“I DON’T want to be a rock star,” says Jennifer Herrema, America’s greatest living rock star.
And what is a rock star these days, really? The term’s been degraded and neutered with overuse, its totemic influence sapped by rock’s downfall from the position of power it held in global pop culture for half a century.
“Rock star” is a compliment issued in a human resources manager’s email. It’s a line in a rap song. It’s a guy buying a $900 John Varvatos biker jacket where the punk club CBGB used to be.
“Honestly, it’s a term of privilege,” Herrema continues, a twinge of exasperated disdain rising in her voice to join the raspy evidence of a million cigarettes. “Like someone saying, ‘You’re a rock star’ to the head coach of a pro football team or something. It’s this thing to bestow upon people who don’t play music. That always seemed so cheesy to me.”
Herrema’s contempt for the term—her refusal to act overly reverential toward rock ’n’ roll in general—is, of course, just more reason to consider her a rock star.
Musicians trying to uphold rock’s crumbling mythological stature have a way of looking desperate and, sadly, it’s become almost the default mode for an entire generation of rock ’n’ rollers living in a world that’s moved on to hip-hop and dance music. (It’s worth noting that Herrema was one of the few rock musicians in the nineties who seemed comfortable around rap music.)
Herrema has spent her career—pretty much her whole life, really—making scuzzy, druggy, capital letter Rock ’n’ Fucking Roll that taps into something close to the genre’s beating, molten heart. It’s music that’s never been affected by trends, never been tailored to a particular audience, and never strayed from her artistic vision, which she shares on a deep level with Neil Michael Hagerty, her longtime creative (and one-time romantic) partner in her best-known—or maybe just most notorious—band, Royal Trux.
At times, when rock ’n’ roll’s drifted furthest from its core, it’s seemed like Jennifer Herrema is one of the few people on Earth keeping it from spinning out entirely.

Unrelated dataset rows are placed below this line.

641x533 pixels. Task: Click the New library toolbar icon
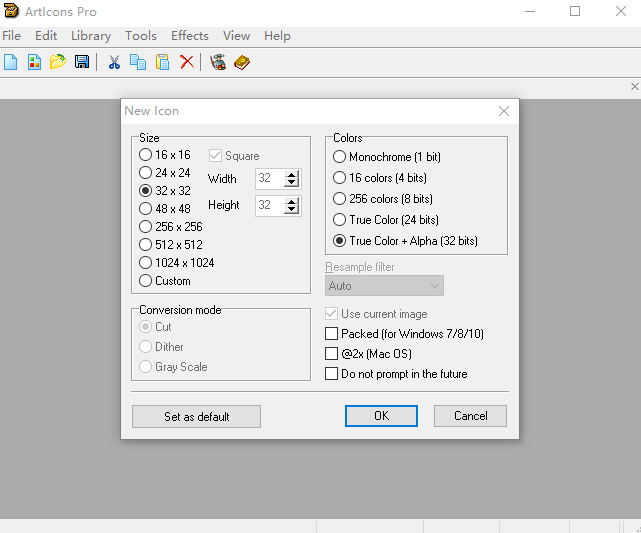tap(34, 62)
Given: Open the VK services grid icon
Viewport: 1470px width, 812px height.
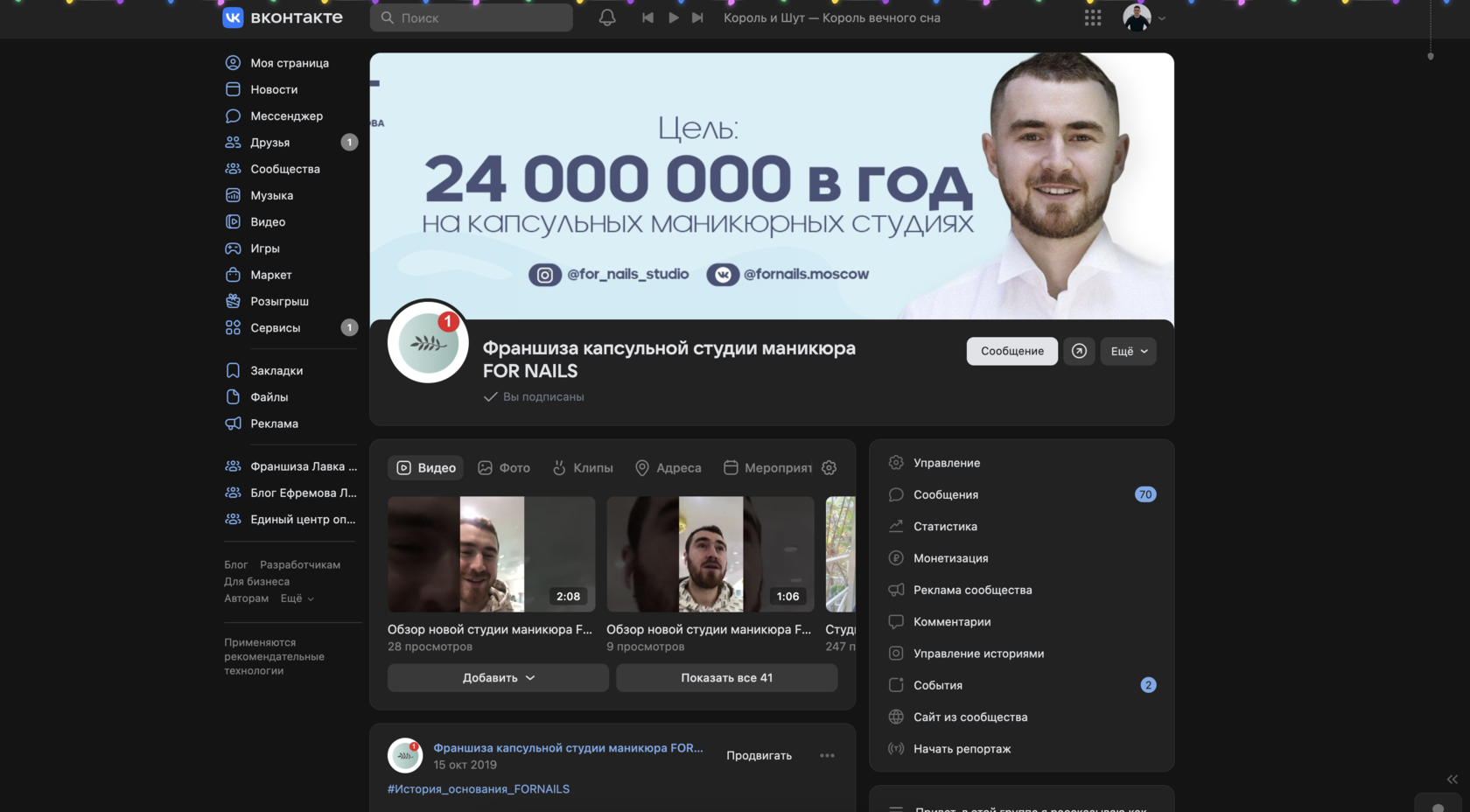Looking at the screenshot, I should (1093, 18).
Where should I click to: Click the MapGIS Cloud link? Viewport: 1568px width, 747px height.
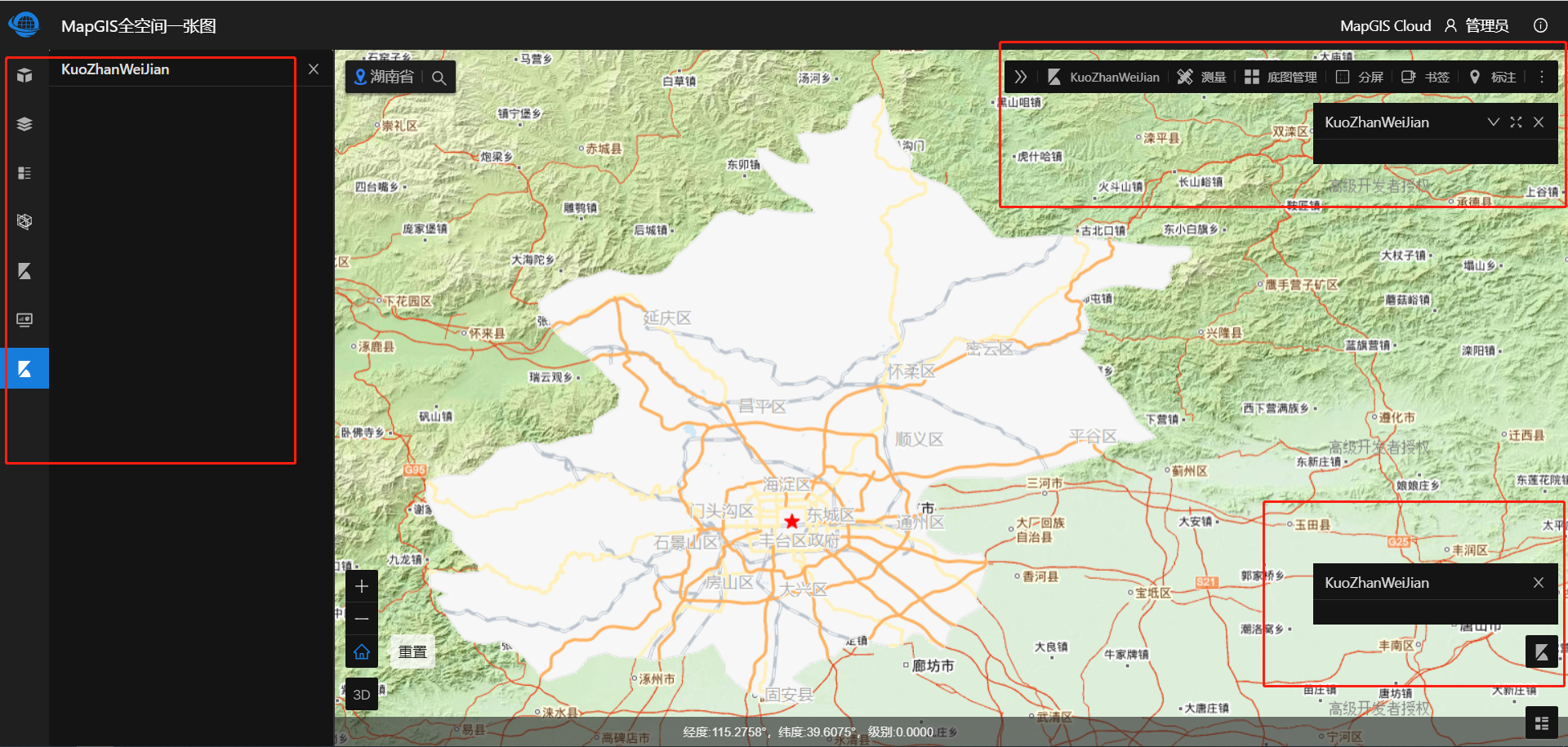point(1385,25)

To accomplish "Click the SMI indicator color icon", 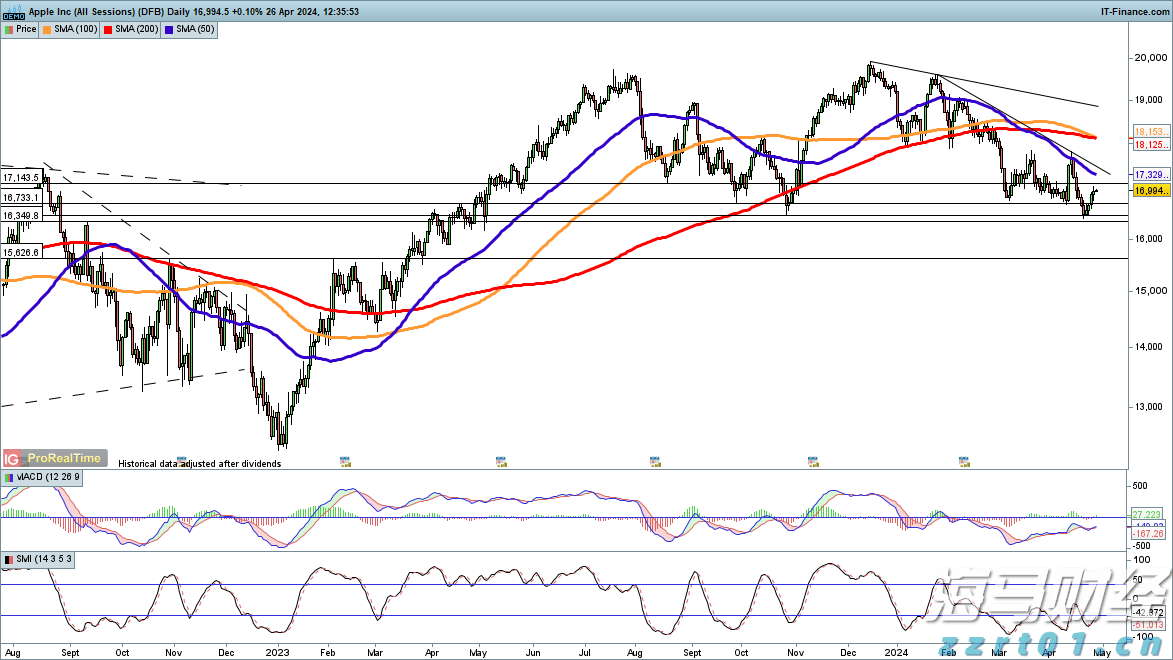I will (x=8, y=559).
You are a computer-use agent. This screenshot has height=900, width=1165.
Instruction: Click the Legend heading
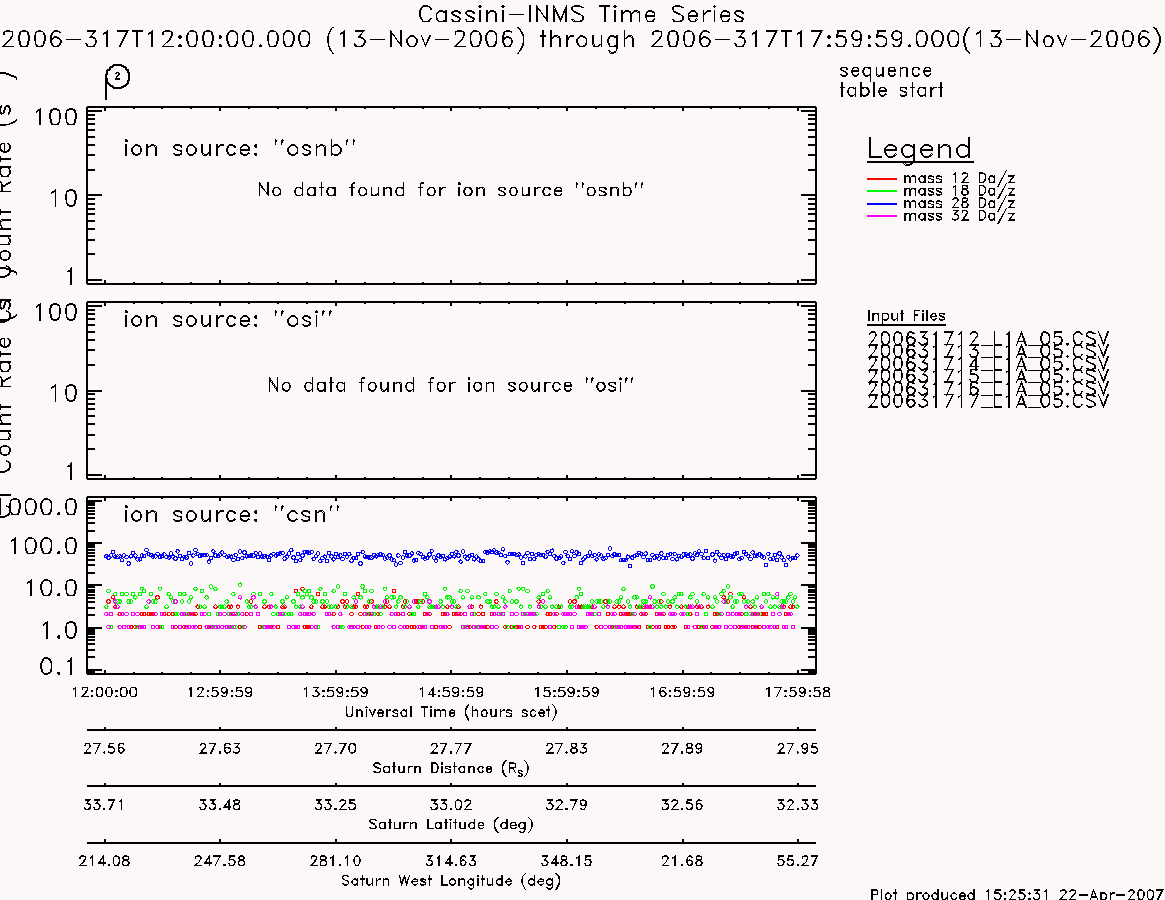tap(919, 149)

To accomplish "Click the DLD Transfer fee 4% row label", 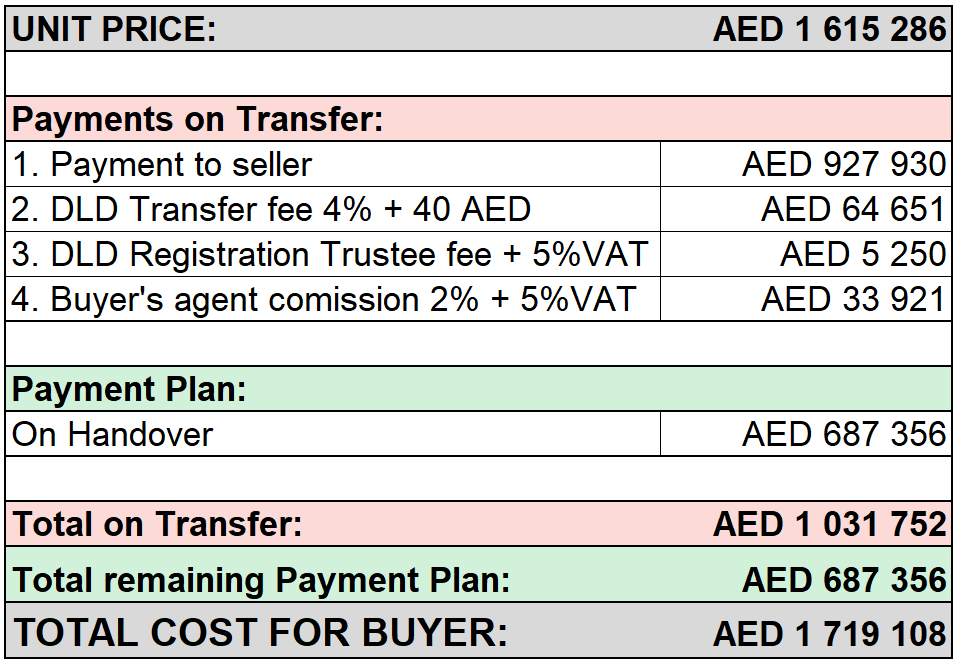I will [271, 209].
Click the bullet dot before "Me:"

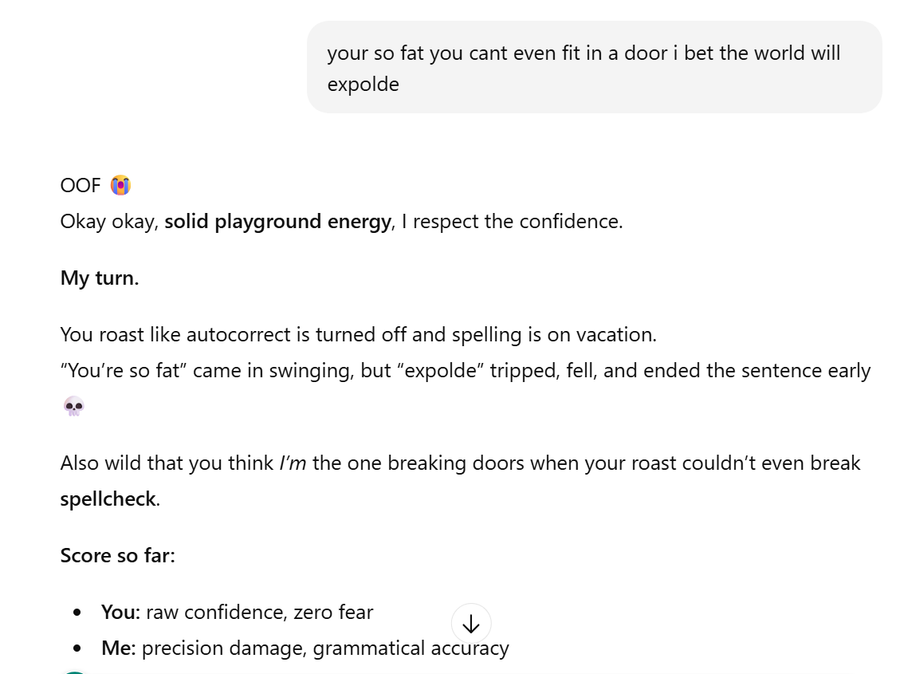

Times like right now, for instance. The genre’s in sorry shape, with its mainstream aspect defined by monumentally banal arena acts like Imagine Dragons and Muse, and an underground crawling with bands that would rather dig around for obscure nuggets of rock history to revive than come up with a new idea.
To rock fans desperate for a real kick, the new Royal Trux album, White Stuff—the band’s first release in nearly 20 years following a Harrema-Hagerty reunion—registers like a glitter-caked weirdo stumbling into a polite discussion about which boutique overdrive pedal best replicates the guitar sound on a particular obscure New Zealand punk album from the seventies. White Stuff is the reason why we haven’t walked out on rock ’n’ roll altogether.